Irrita-me ainda que se escreva “1º” pretendendo-se dizer “primeiro” quando na realidade se escreveu “um grau”. “Primeiro” escreve-se “1.º”, como forma de eliminar a ambiguidade. Os numerais devem escrever-se por extenso de um a nove e em numerais de 10 em diante, por uma questão de legibilidade. A vírgula e os outros sinais de pontuação não devem ter espaço antes das palavras que os precedem, como erradamente fiz aqui, para evitar o risco de ficarem isolados numa translineação. O mesmo com os parênteses: não há espaço a seguir ao parêntese de abertura nem antes do parêntese de fecho ( como escrevi erradamente aqui ), também para evitar o seu isolamento na translineação (quer as vírgulas ou outros sinais de pontuação, como os parênteses ou as aspas, devem ser ligados, conforme o caso, às palavras que os antecedem ou precedem, como se fizessem parte delas).

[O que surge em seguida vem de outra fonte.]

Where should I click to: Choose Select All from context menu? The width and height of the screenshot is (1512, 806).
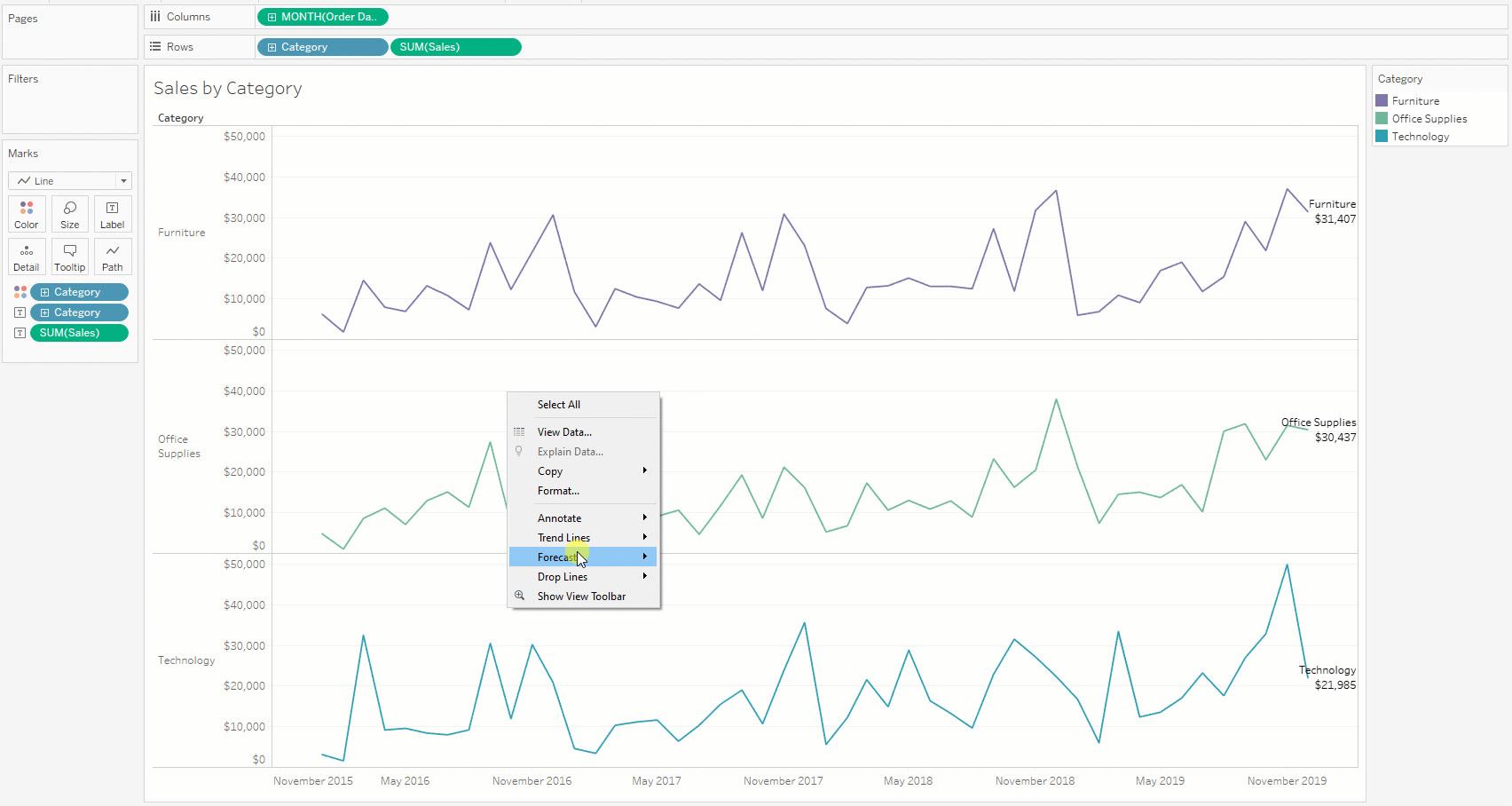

Outra irritação, e fico-me por aqui, é a multiplicação de tipos de letra num texto. Pode haver um tipo de letra para os títulos e outro para o texto, eventualmente outro para as secções ou capítulos, mas chega! E deixem-se de góticos e tudo o que não seja perfeitamente legível. É que o sujeito, o protagonista da escrita, aquele que tem de ser respeitado não é quem escreve: é quem lê.